Effects of Anti-Tumor Drugs on MR-1 Expression
SKOV3 cells (50,000 cells/well) were cultured in six-well plates in RPMI 1640 under the conditions described above. After 24 hours, 10 μL of serially diluted paclitaxel (equivalent to 0, 12.5, 25, 50, 100 nmol/L; Bristol-Myers Squibb Inc., USA) or carboplatin (equivalent to 0, 40, 80, 160, 320 mg/L) (Qilu Pharmacy Inc., China) were added to the medium and the cells were cultured for an additional 48 hours. One set of cells was treated with TUNEL reagent (Roche) and counterstained with DAPI, and the number of apoptotic cells (stained by Annexin V-FITC/PI) was determined by flow cytometry (Becton Dickinson, USA).
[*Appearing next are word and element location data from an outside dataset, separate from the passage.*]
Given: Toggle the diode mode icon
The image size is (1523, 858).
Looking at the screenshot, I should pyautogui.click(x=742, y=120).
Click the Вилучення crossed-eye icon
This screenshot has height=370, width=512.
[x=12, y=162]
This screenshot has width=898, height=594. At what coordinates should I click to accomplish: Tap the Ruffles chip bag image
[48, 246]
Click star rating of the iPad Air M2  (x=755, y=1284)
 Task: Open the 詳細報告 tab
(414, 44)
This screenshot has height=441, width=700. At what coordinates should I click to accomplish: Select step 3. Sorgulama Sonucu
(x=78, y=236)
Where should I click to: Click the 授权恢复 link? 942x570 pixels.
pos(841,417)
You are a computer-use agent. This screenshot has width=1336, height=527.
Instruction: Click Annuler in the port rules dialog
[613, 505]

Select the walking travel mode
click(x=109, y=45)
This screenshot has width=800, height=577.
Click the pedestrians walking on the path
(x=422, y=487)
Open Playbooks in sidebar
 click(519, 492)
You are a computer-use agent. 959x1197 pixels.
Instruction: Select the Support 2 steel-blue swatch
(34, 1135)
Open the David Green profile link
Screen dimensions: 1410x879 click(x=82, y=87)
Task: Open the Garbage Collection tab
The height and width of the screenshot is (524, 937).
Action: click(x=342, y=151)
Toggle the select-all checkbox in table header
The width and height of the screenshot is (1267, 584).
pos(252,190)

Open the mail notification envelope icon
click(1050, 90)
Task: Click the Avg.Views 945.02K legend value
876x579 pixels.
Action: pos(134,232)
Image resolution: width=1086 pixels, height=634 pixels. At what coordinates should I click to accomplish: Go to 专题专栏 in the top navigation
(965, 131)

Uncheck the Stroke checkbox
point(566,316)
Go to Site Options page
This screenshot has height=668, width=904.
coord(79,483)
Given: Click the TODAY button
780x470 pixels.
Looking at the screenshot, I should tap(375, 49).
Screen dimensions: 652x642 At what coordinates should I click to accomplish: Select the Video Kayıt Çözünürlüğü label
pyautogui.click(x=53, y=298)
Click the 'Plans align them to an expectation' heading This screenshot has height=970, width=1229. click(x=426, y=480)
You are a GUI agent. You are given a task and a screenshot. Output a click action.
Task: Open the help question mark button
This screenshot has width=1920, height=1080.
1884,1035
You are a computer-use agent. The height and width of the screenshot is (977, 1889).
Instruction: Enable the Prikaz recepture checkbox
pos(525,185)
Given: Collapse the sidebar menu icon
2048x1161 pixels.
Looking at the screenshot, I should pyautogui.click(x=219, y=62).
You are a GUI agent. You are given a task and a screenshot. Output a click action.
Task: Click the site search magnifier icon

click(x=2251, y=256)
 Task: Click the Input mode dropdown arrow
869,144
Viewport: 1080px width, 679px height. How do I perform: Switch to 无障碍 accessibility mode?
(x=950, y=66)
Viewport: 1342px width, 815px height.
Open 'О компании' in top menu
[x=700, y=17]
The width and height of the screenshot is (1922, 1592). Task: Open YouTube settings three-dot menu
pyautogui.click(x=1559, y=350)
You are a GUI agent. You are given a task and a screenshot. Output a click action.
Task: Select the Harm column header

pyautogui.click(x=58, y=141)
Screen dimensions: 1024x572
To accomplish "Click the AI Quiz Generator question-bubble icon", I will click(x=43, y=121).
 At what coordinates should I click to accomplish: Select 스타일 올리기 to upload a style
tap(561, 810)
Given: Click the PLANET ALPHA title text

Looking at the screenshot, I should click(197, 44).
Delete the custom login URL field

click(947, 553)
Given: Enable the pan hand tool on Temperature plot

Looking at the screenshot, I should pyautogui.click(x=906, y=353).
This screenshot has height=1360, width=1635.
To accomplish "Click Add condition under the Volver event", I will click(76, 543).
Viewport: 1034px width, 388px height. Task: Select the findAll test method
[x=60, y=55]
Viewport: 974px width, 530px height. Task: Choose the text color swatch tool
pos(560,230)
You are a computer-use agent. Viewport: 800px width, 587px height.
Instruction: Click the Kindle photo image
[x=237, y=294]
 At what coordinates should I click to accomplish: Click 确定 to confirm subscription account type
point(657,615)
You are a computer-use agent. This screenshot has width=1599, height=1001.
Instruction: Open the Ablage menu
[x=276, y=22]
The other set of cells was harvested for RNA and protein extraction, and the expression levels of MR-1 were determined by real-time RT-PCR and western blotting.
Statistical analysis
Statistical analysis was performed using Analysis of Variance (ANOVA) and the post-hoc Student-Newman-Keuls test, with SPSS software version 13.0 (SPSS Inc., Chicago, IL, USA). The results were expressed as the mean ± SD. A P value < 0.05 was considered significant.